Of course, by doing that you've sacrificed the elegance and clarity of expression that you were aiming for in the first place, so I'm not advocating it!

(If you *do* need the variables' contents afterwards then you'd have had to use temporary storage even if coding it manually, so the compiler's not being so wasteful after all.)

[paraj]

You can calculate the maximum number of temporary storage necessary (https://docs.lib.purdue.edu/cgi/view...context=cstech) but it can grow arbitrarily large.

Maybe overkill for your application, but the concept of "expression templates" (https://en.wikipedia.org/wiki/Expression_templates) may interest you. Also in C++11 and later you have the "rvalue references" (T&&) that lets you know that the (roughly) that the underlying storage is free to use.
With some, albeit tricky, coding and probably extra rules on the use of the library (e.g. disallowing things like

x += (y * (x += 2))

) you can eliminate most extraneous memory allocations/copies.

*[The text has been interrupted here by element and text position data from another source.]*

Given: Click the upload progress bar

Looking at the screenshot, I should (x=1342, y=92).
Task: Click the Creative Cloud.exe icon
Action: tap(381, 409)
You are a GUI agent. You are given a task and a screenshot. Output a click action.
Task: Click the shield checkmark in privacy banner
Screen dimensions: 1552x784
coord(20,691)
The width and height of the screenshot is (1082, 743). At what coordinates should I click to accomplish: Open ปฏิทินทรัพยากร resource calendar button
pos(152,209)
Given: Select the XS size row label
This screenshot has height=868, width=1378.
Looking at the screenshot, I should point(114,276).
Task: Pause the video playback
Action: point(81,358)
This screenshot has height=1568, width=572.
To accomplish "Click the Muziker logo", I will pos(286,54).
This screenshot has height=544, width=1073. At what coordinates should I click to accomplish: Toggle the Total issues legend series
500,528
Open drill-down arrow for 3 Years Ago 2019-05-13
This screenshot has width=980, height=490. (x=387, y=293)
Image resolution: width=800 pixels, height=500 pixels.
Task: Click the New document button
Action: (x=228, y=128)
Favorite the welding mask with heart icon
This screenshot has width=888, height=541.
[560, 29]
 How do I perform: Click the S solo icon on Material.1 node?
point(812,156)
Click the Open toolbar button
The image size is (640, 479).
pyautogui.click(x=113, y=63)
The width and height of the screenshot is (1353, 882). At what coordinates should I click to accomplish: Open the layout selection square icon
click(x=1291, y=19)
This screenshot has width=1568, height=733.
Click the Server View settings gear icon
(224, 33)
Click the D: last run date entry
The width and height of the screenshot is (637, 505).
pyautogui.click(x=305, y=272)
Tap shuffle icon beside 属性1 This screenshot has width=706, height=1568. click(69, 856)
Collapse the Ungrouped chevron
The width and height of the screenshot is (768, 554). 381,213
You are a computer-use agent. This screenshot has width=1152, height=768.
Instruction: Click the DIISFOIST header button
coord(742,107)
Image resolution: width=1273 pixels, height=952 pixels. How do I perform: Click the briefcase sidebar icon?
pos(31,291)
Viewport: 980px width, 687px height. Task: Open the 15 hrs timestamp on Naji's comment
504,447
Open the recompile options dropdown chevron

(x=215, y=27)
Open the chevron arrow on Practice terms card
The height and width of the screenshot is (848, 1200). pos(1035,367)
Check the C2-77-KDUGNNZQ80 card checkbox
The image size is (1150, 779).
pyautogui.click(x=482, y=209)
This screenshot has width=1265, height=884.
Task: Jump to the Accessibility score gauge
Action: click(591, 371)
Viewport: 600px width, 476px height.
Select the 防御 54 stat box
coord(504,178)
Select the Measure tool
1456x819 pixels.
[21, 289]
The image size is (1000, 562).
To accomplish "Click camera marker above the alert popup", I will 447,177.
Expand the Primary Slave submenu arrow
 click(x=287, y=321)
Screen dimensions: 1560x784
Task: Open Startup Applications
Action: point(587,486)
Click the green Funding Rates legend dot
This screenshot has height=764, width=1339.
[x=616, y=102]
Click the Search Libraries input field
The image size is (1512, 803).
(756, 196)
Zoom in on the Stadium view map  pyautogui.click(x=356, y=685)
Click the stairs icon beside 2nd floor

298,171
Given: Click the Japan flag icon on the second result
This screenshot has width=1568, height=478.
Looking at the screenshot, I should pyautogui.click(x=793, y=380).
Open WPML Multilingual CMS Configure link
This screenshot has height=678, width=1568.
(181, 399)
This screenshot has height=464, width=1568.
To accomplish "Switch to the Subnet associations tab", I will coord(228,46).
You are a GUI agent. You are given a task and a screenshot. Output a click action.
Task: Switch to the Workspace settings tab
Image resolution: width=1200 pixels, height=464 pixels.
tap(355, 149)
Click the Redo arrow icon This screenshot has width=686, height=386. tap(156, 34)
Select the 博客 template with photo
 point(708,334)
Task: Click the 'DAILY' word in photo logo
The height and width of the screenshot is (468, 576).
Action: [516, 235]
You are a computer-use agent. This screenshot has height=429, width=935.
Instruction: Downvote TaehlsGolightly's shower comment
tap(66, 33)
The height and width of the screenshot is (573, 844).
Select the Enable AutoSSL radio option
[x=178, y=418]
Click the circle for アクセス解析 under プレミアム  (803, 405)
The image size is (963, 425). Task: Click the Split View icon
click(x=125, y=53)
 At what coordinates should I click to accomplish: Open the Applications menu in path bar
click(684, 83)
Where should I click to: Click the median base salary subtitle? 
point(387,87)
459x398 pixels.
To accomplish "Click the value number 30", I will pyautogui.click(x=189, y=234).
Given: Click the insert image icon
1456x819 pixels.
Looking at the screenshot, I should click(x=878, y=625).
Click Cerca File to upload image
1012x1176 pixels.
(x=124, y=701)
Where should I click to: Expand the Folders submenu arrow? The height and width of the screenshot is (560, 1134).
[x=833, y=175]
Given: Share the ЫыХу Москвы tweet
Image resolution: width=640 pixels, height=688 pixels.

Just implementing properly implementing "move semantics" by using the rvalue thing will probably get you like 80% of the way to what you want, since it means that "a = b + c" will do incur at most one memory allocation (when a isn't already large enough to hold the result / aliases a or b).

[Photon]

It's not about size, but precision.

In any language, you can keep precision high and constant.

There's no limit in any language to what you propose, except your selected digits of precision, e.g. 6 digits, or 100, or 100 million.

Possible exceptions are calculations of tau, pi, e, etc where you attempt to set some kind of record. This can and has been done in the 1960s onwards with any CPU that can write to file or printer.

I interpret this question as the ever existing gap between mathematicians and actual implementers, i.e. programmers.

Any computer can calculate anything a mathematician wishes, if he understands enough of how a computer works to break down the problem for a programmer to solve. This was fully understood when computers were created, and was the entire reason for creating them. Mathematics had the formulas but not the results.

With regards to your product of sums, a mathematician would simply not bother with it for very long, and say it tends to infinity very quickly regardless of input values. A mathematician would say it's not worth computing.

Only as a programmer could you embrace infinity, and keep precision within e.g. 13, 100, or a million digits and write the results to file. CPU model is not a problem, a RAM size of at least the desired precision is enough, and it's just math. It's what computers do best.